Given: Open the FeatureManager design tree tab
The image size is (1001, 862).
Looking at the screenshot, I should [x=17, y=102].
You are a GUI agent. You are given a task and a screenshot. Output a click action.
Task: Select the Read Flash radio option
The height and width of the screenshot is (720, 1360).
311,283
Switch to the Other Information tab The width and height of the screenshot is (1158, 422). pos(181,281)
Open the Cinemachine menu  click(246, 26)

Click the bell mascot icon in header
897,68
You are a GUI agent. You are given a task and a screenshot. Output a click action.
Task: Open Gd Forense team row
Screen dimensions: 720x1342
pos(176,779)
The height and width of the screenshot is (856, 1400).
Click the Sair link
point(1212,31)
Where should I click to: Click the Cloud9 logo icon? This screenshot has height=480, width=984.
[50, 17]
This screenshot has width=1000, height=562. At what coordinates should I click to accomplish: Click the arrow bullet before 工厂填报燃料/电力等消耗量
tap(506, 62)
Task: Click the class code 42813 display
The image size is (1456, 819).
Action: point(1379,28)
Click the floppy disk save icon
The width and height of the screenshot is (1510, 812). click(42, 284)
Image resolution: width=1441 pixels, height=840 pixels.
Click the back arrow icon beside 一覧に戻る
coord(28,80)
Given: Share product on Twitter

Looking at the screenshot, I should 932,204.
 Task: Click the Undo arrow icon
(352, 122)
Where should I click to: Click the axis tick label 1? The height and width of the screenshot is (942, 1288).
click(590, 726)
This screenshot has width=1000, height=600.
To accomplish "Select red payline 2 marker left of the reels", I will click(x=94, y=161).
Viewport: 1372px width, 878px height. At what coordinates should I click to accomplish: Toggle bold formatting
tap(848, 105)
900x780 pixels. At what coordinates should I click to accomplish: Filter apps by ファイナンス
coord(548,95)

◇ ◇ ◇ ◇

Could you please print the entire listing exactly?

Given: Open the FeatureManager design tree tab
The image size is (1001, 862).
Looking at the screenshot, I should [x=17, y=102].
You are a GUI agent. You are given a task and a screenshot. Output a click action.
Task: Select the Read Flash radio option
The height and width of the screenshot is (720, 1360).
311,283
Switch to the Other Information tab The width and height of the screenshot is (1158, 422). pos(181,281)
Open the Cinemachine menu  click(246, 26)

Click the bell mascot icon in header
897,68
You are a GUI agent. You are given a task and a screenshot. Output a click action.
Task: Open Gd Forense team row
Screen dimensions: 720x1342
pos(176,779)
The height and width of the screenshot is (856, 1400).
Click the Sair link
point(1212,31)
Where should I click to: Click the Cloud9 logo icon? This screenshot has height=480, width=984.
[50, 17]
This screenshot has width=1000, height=562. At what coordinates should I click to accomplish: Click the arrow bullet before 工厂填报燃料/电力等消耗量
tap(506, 62)
Task: Click the class code 42813 display
The image size is (1456, 819).
Action: point(1379,28)
Click the floppy disk save icon
The width and height of the screenshot is (1510, 812). click(42, 284)
Image resolution: width=1441 pixels, height=840 pixels.
Click the back arrow icon beside 一覧に戻る
coord(28,80)
Given: Share product on Twitter

Looking at the screenshot, I should 932,204.
 Task: Click the Undo arrow icon
(352, 122)
Where should I click to: Click the axis tick label 1? The height and width of the screenshot is (942, 1288).
click(590, 726)
This screenshot has width=1000, height=600.
To accomplish "Select red payline 2 marker left of the reels", I will click(x=94, y=161).
Viewport: 1372px width, 878px height. At what coordinates should I click to accomplish: Toggle bold formatting
tap(848, 105)
900x780 pixels. At what coordinates should I click to accomplish: Filter apps by ファイナンス
coord(548,95)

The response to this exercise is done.